I’m guilty. I’ve peddled the #NotebookEverything tagline more than a few times.

To be fair, notebooks are an amazing entry point to coding, documentation, and exploration. But this post is dedicated to convincing you that notebooks are not, in fact, everything, and that many production Spark workloads would be better executed as a non-interactive Spark Job.

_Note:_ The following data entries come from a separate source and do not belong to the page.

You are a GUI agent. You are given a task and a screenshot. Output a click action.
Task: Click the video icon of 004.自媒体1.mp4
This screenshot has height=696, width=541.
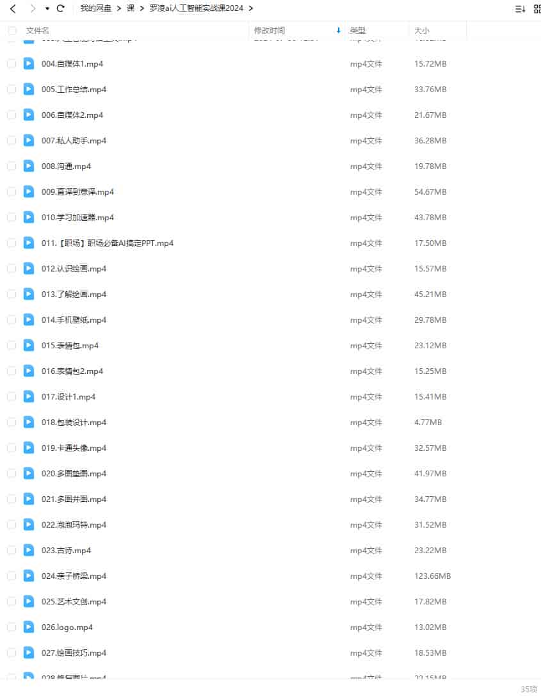[x=28, y=63]
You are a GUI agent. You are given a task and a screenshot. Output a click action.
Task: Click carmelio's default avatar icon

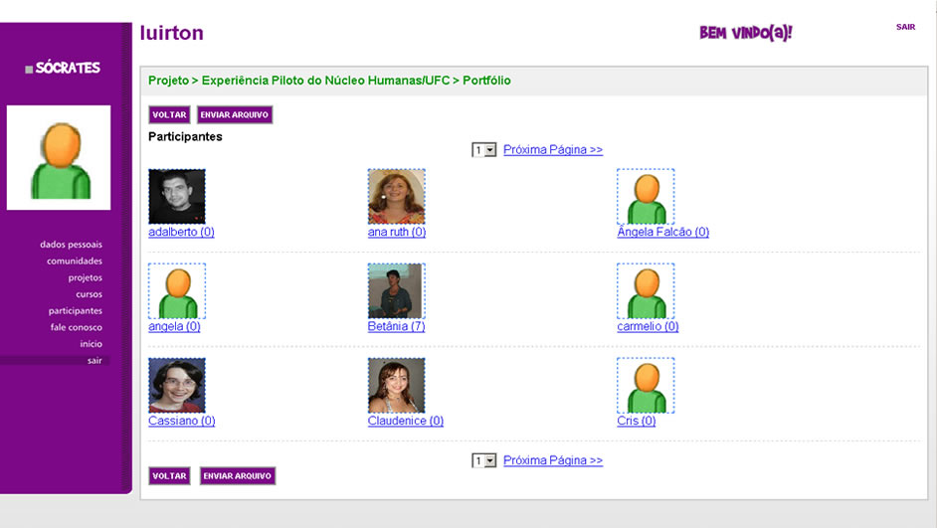[x=646, y=290]
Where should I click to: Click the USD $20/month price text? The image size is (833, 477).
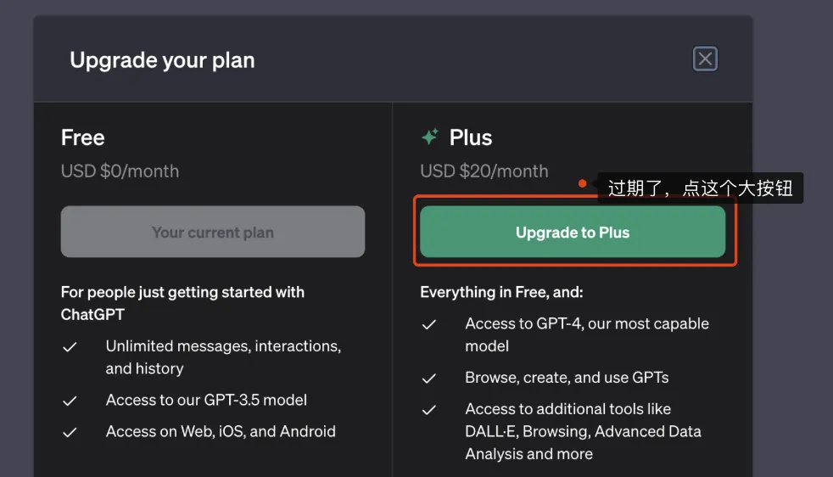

I’m certainly not the first to say such a controversial thing. Daniel Beach’s infamously entertaining The Rise of the Notebook Engineer blog post made waves (and enemies) for a reason. Ironically, I’ve spent my entire Spark career being exactly that: a notebook engineer. Sure, I’ve done a lot of software engineering type of stuff that doesn’t take place in a Notebook like creating APIs, CICD automation, building WebApps (both front-end and back-end) before Vibe coding would do nearly everything for you, but for all of my Spark development career I’ve only deployed stuff via Notebooks. I came from the business side of things where later I learned Spark in consulting where everyone only used Notebooks for Spark jobs, production included.

So if you only use notebooks today, no judgement, you’re in good company. In this post I focus on some very real considerations and lessons learned while arguing three core points:

Reliability must come before convenience
Notebooks make testing and modularity harder
Spark Job Definitions encourage better engineering habits

While I’ll use Microsoft Fabric’s Spark Job Definitions as a concrete example, the argument here is not Fabric specific. The same tradeoffs exist in Databricks Jobs, spark-submit on EMR or HDInsight, AWS Glue, or any platform where notebooks and scheduled Spark jobs coexist. This is really about choosing between an interactive editor and a packaged execution model.

1. Reliability Must Come Before Convenience

Beyond performance, cost, and clever optimizations, a good data engineer should optimize for reliability as a first principle.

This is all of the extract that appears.